Text section -

----

Just 0.05% of healthy under-70s who get Covid19 will die from it

Just 0.05% of healthy under-70s who get Covid19 will die from it

Covid-19 may actually only kill one in 2,000 healthy people under the age of 70, according to research.

Dr John Ioannidis, from Stanford University, claims the infection-fatality rate (IFR) could be as low as 0.05 per cent in a review of antibody surveillance studies. 

His estimate — published by the World Health Organization — is five times lower than his previous claim that the IFR for all age groups stood at 0.25 per cent. For comparison, seasonal flu kills around 0.1 per cent of everyone it infects.

The scientist based his new estimate in under-70s on data from 61 different testing surveys carried out worldwide. He did not present an official estimate for the death rate in over-70s but suggested it was similar to 0.25 per cent.

Experts have yet to agree on exactly how deadly the virus is. The WHO says 0.6 per cent of those who get Covid-19 die overall.

Dr Ioannidis used antibody studies — which are considered the best way to discover the true size of Covid-19 outbreaks — to work out the IFR.

Seroprevalence samples carried out on 9,343 Britons by the ONS suggest one in 16 people would have the antibodies in their bloodstream if everyone was tested today — or up to 3.2million people.

----

Data extracted from a collection:
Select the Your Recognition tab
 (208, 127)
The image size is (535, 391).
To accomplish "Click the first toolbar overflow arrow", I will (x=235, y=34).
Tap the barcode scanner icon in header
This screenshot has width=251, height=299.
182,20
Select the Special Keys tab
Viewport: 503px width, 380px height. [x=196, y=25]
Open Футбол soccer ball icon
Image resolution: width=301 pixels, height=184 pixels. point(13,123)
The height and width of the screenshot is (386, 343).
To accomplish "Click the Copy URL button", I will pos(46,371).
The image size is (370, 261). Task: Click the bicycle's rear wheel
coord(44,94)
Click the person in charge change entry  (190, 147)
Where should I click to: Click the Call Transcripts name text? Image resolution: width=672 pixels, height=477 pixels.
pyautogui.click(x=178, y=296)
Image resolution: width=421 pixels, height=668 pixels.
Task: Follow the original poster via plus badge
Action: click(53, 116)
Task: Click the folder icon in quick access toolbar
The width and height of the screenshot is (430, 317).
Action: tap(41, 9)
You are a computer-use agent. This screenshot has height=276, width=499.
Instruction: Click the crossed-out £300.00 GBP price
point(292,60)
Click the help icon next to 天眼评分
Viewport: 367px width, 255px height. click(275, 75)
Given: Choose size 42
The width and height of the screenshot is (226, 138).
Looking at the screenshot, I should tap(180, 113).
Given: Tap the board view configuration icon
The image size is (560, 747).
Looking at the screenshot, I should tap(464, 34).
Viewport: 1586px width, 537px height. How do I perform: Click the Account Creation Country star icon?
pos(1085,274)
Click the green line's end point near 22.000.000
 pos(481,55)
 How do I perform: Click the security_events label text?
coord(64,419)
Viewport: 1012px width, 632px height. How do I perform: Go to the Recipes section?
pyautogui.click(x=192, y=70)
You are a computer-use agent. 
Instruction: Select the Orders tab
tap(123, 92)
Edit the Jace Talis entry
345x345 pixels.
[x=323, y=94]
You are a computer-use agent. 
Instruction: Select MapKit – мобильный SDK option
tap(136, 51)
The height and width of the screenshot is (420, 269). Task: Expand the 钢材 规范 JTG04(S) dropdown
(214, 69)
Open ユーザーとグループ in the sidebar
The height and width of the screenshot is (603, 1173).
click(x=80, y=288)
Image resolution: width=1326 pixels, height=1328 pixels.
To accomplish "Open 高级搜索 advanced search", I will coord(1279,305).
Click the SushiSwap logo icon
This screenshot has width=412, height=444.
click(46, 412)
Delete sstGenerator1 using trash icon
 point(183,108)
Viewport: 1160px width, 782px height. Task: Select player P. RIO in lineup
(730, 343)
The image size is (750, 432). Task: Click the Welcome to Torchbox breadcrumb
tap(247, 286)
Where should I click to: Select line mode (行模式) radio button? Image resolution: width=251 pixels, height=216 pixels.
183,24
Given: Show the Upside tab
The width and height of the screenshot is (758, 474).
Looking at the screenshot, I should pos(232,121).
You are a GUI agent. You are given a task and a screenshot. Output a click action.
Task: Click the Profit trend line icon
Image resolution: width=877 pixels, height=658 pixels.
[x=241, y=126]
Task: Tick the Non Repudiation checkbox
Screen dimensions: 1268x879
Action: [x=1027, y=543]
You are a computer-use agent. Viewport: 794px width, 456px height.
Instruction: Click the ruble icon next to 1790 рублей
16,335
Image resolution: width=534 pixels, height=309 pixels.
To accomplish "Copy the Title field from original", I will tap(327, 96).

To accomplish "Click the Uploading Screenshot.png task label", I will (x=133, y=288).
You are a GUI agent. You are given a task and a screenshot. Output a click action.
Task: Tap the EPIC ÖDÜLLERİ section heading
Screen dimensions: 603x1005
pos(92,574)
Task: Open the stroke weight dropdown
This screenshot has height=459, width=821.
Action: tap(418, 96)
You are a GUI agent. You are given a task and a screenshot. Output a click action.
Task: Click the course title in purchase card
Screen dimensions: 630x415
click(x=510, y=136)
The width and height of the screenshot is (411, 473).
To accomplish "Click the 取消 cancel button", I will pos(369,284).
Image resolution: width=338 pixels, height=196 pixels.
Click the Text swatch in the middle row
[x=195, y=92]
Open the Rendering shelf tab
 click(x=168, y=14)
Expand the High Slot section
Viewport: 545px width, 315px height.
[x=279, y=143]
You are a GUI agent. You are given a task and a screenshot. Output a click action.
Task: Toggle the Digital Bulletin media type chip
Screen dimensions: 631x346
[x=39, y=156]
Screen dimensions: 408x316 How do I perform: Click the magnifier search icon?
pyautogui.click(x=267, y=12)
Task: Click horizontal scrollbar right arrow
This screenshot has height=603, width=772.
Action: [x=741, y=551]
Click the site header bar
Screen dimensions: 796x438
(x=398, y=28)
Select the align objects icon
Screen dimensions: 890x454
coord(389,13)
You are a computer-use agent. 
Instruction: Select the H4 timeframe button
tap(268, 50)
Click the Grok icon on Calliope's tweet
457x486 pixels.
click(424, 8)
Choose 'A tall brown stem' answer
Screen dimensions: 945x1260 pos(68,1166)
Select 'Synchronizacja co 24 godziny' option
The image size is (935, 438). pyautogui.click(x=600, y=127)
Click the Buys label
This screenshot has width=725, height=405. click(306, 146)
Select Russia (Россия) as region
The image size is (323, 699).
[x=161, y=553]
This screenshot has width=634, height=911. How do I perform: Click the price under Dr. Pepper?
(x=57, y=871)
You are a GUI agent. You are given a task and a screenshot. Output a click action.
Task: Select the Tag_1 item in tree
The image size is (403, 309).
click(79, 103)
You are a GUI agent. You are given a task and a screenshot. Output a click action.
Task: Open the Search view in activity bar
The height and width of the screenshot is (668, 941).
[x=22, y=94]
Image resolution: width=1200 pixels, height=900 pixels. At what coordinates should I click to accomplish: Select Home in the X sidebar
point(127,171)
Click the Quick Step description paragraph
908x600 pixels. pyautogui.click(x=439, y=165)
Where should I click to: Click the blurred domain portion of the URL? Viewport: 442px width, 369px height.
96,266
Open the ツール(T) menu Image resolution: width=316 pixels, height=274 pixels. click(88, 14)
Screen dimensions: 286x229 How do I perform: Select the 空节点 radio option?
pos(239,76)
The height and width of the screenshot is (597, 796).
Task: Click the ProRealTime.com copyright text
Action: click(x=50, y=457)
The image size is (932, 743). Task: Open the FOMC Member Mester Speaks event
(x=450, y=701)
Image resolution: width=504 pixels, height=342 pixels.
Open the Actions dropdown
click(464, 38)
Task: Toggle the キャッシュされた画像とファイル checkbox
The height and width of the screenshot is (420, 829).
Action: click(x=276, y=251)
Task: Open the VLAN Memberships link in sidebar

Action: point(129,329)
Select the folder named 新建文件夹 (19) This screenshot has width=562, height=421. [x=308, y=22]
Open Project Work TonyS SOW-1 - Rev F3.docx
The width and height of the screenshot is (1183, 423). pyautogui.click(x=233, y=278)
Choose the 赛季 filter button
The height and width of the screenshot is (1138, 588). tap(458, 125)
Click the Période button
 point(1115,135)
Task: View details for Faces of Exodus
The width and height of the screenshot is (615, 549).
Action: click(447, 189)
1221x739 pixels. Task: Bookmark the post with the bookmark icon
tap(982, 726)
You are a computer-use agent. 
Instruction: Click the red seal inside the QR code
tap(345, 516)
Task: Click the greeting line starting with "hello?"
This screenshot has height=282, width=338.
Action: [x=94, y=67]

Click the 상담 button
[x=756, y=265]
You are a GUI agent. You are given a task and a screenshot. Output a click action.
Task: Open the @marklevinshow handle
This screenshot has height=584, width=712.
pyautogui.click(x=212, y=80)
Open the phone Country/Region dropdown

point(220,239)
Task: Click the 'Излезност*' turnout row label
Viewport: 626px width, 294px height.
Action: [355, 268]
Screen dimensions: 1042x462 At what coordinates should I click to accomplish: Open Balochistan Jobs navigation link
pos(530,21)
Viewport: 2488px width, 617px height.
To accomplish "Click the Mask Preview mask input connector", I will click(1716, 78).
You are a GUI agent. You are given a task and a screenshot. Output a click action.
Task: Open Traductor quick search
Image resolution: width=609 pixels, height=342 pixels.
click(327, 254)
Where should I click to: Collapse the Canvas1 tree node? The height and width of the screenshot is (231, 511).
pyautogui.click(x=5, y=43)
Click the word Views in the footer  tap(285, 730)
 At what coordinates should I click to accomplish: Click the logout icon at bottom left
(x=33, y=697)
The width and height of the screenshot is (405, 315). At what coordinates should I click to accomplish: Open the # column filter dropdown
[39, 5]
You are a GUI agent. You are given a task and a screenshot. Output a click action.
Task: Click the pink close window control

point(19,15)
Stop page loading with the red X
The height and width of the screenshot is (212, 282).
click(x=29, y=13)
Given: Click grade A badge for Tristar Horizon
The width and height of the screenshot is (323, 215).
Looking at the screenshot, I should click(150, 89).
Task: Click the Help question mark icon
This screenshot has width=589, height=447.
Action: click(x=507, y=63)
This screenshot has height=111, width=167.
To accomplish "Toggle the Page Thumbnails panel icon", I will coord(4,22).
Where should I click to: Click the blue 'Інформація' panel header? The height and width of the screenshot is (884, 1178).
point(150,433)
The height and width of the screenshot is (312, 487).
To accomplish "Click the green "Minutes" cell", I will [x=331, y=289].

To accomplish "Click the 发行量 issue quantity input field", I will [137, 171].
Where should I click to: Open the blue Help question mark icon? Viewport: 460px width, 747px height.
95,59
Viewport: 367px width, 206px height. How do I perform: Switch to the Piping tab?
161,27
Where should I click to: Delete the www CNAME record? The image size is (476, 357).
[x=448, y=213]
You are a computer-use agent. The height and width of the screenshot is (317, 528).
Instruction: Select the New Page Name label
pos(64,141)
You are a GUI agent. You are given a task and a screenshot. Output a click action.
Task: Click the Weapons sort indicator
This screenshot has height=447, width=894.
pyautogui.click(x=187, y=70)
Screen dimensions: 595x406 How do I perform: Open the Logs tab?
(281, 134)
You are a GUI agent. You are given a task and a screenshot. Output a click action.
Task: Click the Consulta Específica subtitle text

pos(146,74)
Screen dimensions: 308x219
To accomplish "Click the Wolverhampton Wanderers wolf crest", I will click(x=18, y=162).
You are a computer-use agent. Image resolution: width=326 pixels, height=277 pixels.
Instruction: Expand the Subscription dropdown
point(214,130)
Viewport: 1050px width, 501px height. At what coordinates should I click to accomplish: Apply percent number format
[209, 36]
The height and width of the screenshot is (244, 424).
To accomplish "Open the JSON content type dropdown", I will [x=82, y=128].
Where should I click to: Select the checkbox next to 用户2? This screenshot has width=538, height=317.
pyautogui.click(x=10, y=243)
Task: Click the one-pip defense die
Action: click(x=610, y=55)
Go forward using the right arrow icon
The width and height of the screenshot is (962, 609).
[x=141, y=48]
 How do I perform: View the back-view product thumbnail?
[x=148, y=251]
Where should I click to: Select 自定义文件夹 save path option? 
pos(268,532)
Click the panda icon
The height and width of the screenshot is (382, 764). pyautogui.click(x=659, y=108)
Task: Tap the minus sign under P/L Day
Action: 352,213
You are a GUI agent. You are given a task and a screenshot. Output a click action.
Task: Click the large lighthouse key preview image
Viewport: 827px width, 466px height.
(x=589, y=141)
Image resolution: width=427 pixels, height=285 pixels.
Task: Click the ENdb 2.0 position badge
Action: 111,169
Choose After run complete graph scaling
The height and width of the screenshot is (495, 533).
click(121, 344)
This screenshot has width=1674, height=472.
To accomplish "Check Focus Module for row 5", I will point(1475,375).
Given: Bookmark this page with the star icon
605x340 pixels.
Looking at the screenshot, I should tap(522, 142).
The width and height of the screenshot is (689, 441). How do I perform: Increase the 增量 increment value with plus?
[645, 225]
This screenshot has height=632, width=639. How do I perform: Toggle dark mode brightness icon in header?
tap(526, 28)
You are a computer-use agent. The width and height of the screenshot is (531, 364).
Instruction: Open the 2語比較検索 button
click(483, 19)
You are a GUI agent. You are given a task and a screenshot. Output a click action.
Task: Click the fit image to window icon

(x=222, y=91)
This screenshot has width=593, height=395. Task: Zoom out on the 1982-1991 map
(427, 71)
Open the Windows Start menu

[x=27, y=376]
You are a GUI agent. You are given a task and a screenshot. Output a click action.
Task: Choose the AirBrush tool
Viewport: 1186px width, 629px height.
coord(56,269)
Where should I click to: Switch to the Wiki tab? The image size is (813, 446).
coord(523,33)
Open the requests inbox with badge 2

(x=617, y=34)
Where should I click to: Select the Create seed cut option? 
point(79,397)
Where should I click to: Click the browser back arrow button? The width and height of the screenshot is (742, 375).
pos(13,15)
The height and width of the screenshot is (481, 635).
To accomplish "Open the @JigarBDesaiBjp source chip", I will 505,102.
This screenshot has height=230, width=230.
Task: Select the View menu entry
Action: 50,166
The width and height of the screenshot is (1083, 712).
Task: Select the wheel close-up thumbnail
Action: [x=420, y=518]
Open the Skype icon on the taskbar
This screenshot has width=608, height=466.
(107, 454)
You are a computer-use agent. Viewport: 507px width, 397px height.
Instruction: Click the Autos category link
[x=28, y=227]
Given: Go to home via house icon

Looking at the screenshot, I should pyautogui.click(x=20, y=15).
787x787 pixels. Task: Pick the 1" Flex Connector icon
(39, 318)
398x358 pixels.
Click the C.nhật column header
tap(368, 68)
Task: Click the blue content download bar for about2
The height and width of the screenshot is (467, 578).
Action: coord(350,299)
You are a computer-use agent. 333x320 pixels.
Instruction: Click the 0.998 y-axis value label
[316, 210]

----

Work instructions - Reproduce the passage of the Covid-19 death-rate text between "Covid-19 may actually" and "everyone it infects.", inclusive.

Completed exercise -
Covid-19 may actually only kill one in 2,000 healthy people under the age of 70, according to research.

Dr John Ioannidis, from Stanford University, claims the infection-fatality rate (IFR) could be as low as 0.05 per cent in a review of antibody surveillance studies. 

His estimate — published by the World Health Organization — is five times lower than his previous claim that the IFR for all age groups stood at 0.25 per cent. For comparison, seasonal flu kills around 0.1 per cent of everyone it infects.